# Written request 1
Answer these questions about the essay on San Francisco's startup culture:
(a) According to the essay, where did most of the richest Silicon Valley figures live in the 1990s?
(b) What does the essay say the matter comes down to?
(c) Which neighborhood did Trader Joe's leave?

# Given text

The startup guys used to be the outcasts; the nerds in high school getting their revenge in the real world. Yet, somehow, in the city that benefits the most from their hard work, those nerds have become viewed as the jocks. Those who can’t or don’t start companies are tearing that meritocratic ethos down in the name of “looking out for the little guy.” But who is better for the little guy: An entrepreneur investing in building a profitable, growing company — whether its Zynga or Blue Bottle– or a self-important politician or neighborhood rabble-rouser? It comes down to whether you believe in a capitalist system. And despite the libertarian leanings of a lot of the Valley establishment, a big part of San Francisco is getting less capitalist in the name of being “progressive” every day.

When I first moved to Silicon Valley back in the 1990s, not only did most of the large tech companies operate outside the city, but most of the richest figures in Silicon Valley tended to live outside the city, either north in Marin, east in Walnut Creek or south in Woodside, Palo Alto or Menlo Park. If the city isn’t careful a similar flight is going to occur with the younger generation of entrepreneurs– just like Blue Bottle left Dolores Park, Trader Joe’s left the Castro, and Larry Ellison could very well pick Spain over San Francisco. Left in the city will be a bunch of bitter grandstanders who are too busy spitting on people–again, I mean that literally–who are trying to earn a decent wage at a coffee kiosk to actually start a company, create jobs or invest in making San Francisco a better place themselves.

Valley types spend a lot of time lecturing other parts of the United States and the world on what it takes to create a culture that celebrates risk and reward. Maybe we should take a look at the culture in our own stomping ground.

# Saved data entries
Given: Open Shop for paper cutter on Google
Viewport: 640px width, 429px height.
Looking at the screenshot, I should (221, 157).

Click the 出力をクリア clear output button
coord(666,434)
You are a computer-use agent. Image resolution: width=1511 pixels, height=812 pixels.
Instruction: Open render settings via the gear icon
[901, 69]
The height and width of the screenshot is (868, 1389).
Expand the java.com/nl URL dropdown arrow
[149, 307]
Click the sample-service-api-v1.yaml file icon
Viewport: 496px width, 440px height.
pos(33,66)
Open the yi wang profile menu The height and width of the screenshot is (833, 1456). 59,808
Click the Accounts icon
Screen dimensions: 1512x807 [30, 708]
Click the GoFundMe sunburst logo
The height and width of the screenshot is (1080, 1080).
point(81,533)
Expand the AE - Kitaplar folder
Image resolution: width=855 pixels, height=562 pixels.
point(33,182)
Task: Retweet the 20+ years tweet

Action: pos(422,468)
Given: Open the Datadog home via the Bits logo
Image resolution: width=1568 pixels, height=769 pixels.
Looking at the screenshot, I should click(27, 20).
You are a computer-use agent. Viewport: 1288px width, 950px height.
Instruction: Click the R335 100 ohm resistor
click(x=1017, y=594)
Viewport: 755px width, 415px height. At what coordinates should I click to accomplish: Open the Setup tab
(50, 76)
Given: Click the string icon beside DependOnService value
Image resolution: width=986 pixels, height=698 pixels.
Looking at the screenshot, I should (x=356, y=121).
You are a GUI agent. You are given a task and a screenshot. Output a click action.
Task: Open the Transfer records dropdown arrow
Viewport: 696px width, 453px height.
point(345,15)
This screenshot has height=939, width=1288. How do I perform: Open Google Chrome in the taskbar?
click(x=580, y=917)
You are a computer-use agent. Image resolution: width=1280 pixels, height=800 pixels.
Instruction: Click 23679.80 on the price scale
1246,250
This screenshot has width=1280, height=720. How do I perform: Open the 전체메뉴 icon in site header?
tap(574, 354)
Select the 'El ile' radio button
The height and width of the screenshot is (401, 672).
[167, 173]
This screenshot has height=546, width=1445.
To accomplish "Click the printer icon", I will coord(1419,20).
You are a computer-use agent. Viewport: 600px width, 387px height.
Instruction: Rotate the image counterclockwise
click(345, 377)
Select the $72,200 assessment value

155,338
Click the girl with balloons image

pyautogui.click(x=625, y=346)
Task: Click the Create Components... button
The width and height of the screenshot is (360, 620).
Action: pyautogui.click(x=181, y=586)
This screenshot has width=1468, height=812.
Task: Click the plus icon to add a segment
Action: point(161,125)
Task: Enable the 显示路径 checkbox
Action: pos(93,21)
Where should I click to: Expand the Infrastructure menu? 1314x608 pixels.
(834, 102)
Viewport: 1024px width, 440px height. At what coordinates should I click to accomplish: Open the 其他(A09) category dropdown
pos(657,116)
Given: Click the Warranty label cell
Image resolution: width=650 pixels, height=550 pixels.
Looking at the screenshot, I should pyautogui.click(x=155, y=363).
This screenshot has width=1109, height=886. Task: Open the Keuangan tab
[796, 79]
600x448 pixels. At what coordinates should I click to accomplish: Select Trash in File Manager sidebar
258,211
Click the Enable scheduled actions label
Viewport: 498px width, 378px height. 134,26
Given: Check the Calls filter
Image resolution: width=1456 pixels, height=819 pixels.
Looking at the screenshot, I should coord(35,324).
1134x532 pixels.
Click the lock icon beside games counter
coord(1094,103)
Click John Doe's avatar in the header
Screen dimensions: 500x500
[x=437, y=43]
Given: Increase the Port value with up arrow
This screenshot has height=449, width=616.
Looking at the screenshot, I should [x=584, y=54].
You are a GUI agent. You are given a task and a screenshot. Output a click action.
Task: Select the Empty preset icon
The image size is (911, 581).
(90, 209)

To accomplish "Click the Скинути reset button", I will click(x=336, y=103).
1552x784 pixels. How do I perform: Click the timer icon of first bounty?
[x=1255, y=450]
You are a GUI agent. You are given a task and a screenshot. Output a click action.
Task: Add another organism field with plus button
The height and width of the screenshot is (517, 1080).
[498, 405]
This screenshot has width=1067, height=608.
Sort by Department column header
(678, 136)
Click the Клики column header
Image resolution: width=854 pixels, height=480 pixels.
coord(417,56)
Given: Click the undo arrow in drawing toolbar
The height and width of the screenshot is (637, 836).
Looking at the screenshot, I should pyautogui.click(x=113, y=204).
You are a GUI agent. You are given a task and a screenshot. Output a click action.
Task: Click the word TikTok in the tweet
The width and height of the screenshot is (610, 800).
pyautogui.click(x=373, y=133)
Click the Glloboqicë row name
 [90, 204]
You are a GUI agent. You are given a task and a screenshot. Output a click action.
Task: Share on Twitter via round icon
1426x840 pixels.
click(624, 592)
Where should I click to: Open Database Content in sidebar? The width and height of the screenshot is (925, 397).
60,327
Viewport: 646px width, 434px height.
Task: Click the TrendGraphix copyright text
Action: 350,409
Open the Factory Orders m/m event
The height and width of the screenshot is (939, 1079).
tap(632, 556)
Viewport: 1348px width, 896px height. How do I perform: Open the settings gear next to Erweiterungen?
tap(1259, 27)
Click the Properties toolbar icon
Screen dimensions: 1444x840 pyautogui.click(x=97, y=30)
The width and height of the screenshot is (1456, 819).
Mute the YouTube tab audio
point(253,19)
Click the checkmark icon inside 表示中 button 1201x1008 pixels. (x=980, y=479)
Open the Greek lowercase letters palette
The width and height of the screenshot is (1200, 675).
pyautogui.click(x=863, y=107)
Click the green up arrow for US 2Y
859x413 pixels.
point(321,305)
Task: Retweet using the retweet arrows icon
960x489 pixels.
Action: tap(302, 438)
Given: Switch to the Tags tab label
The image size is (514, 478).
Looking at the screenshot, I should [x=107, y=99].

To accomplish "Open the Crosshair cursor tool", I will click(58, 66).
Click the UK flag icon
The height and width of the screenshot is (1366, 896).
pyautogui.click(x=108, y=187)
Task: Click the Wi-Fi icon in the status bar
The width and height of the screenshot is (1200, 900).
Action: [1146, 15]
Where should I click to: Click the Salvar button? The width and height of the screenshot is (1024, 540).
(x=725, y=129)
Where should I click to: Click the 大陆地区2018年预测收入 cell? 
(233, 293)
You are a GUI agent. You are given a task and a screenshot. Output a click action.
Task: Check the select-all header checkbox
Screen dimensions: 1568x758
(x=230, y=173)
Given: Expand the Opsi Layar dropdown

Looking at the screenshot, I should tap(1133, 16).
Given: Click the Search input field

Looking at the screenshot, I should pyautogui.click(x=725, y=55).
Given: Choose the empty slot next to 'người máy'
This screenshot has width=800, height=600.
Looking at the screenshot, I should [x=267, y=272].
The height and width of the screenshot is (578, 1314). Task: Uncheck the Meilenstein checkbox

# Written request 2
Change "paper cutter" to "label maker" in the rows, starting at the first row and ending after the line that contains "coord(666,434)". Return only those lines, with everything else unchanged.

# Problem solution 1
(a) Outside the city: north in Marin, east in Walnut Creek, or south in Woodside, Palo Alto or Menlo Park.
(b) Whether you believe in a capitalist system.
(c) The Castro.

# Problem solution 2
Given: Open Shop for label maker on Google
Viewport: 640px width, 429px height.
Looking at the screenshot, I should (221, 157).

Click the 出力をクリア clear output button
coord(666,434)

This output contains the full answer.